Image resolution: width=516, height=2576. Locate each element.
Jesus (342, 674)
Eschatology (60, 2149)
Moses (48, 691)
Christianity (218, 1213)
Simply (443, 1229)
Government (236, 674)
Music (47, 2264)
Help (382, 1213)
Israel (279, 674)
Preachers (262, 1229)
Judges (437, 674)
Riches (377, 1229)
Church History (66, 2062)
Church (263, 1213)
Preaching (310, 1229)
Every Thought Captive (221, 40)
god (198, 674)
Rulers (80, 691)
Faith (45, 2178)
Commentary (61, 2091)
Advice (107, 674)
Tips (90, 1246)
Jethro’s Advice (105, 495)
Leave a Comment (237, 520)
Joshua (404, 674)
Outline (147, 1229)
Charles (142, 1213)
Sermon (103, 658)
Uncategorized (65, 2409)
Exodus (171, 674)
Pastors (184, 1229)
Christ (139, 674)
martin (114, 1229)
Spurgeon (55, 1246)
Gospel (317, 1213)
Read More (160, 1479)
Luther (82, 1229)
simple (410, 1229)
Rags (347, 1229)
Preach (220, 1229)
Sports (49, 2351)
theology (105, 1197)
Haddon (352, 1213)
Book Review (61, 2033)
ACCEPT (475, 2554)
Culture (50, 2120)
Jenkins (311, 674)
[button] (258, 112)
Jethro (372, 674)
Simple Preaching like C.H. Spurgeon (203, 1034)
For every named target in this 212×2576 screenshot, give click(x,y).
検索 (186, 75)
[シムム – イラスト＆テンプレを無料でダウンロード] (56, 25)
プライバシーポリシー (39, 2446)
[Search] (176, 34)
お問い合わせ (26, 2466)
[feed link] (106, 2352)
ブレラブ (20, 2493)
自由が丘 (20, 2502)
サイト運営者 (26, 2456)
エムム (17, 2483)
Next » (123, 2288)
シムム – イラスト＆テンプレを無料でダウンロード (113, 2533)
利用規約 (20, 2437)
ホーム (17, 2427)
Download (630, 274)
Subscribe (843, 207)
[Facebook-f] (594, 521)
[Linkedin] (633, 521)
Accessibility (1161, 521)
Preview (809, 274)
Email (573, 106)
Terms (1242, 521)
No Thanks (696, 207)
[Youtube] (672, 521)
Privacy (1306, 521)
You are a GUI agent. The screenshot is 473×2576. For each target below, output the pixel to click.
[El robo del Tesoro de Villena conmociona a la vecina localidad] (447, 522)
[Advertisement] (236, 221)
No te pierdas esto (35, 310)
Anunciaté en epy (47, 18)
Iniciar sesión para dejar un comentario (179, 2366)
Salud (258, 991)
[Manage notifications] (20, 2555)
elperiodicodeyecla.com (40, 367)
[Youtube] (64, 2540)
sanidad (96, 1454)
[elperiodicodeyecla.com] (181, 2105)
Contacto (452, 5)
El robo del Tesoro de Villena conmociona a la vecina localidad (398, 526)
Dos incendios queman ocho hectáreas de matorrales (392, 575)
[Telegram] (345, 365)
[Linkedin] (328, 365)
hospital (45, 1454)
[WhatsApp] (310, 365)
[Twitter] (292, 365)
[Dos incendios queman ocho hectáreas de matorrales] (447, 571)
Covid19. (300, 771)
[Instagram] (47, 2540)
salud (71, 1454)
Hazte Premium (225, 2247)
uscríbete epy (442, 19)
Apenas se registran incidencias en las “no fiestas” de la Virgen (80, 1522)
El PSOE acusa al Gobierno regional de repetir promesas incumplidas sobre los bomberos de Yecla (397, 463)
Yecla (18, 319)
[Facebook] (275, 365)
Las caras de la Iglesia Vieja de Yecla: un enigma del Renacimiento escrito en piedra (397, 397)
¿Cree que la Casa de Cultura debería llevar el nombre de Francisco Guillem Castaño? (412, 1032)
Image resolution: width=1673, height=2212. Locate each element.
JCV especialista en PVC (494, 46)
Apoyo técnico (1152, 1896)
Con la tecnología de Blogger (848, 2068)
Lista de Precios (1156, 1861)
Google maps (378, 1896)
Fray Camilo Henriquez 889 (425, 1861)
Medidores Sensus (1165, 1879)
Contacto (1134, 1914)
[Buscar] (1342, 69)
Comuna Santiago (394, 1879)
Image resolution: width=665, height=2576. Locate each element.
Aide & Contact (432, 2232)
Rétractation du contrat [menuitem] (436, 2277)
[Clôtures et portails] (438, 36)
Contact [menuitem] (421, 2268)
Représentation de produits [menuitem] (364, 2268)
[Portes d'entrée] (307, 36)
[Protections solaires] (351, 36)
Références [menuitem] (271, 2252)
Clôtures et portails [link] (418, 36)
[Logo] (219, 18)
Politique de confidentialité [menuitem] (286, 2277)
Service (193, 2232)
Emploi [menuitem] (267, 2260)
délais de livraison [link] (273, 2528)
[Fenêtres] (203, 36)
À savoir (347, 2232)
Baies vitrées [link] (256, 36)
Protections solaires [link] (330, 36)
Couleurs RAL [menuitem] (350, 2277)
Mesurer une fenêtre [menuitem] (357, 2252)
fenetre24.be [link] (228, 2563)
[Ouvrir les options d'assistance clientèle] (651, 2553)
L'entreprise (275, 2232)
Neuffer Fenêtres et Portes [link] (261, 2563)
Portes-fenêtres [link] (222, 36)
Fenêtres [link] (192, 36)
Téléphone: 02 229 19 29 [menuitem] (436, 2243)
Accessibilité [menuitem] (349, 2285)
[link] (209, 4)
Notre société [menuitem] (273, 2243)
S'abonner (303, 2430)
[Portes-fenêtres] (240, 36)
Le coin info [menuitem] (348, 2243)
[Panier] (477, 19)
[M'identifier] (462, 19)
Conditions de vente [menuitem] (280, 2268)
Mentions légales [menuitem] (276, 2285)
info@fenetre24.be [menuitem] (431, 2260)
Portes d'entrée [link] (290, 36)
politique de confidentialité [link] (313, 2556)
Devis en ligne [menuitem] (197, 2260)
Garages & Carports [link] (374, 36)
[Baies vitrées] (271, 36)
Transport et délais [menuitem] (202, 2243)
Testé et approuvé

————————

▶ [WHAT YOU ARE ASKED TO DO]
Would you copy, word for word, only the lines from the start of the listing to the one that contains "Preaching (310, 1229)", both included?

▶ [EXERCISE RESPONSE]
Image resolution: width=516, height=2576. Locate each element.
Jesus (342, 674)
Eschatology (60, 2149)
Moses (48, 691)
Christianity (218, 1213)
Simply (443, 1229)
Government (236, 674)
Music (47, 2264)
Help (382, 1213)
Israel (279, 674)
Preachers (262, 1229)
Judges (437, 674)
Riches (377, 1229)
Church History (66, 2062)
Church (263, 1213)
Preaching (310, 1229)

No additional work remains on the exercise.